━━━━━ Excerpted data ━━━━━
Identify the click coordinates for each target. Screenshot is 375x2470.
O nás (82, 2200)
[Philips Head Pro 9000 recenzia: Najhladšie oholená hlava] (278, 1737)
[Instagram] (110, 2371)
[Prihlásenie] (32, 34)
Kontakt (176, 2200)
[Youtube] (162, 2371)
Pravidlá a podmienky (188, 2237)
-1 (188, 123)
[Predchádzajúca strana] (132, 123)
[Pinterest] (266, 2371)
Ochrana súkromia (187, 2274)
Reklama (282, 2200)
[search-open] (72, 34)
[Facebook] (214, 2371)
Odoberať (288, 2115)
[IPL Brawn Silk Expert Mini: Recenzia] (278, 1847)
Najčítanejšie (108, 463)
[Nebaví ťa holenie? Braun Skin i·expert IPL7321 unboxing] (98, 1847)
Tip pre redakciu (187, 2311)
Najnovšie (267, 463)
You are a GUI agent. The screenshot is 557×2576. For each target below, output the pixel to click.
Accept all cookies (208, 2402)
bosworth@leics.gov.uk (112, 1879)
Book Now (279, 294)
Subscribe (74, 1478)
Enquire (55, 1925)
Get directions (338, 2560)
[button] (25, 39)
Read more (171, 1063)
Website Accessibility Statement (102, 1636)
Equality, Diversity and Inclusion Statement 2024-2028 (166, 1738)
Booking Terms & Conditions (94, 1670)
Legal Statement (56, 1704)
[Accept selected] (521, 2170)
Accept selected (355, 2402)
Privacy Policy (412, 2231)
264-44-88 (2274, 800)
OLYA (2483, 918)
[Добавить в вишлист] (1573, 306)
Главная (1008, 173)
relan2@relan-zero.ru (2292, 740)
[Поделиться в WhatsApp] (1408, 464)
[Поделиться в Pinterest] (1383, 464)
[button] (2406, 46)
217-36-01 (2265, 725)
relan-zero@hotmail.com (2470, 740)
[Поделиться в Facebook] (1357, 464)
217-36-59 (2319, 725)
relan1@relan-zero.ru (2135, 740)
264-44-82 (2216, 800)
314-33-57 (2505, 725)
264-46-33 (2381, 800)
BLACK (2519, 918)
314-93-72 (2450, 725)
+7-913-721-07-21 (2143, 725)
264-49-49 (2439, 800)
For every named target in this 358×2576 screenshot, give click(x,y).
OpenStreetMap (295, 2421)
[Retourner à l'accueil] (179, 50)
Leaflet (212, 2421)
━━━━━
### [How to complete this task]
Up to and including the line that contains "[Pinterest] (266, 2371)", restate each line of the material above word for word, beginning with its first line.

### [Solution]
Identify the click coordinates for each target. Screenshot is 375x2470.
O nás (82, 2200)
[Philips Head Pro 9000 recenzia: Najhladšie oholená hlava] (278, 1737)
[Instagram] (110, 2371)
[Prihlásenie] (32, 34)
Kontakt (176, 2200)
[Youtube] (162, 2371)
Pravidlá a podmienky (188, 2237)
-1 (188, 123)
[Predchádzajúca strana] (132, 123)
[Pinterest] (266, 2371)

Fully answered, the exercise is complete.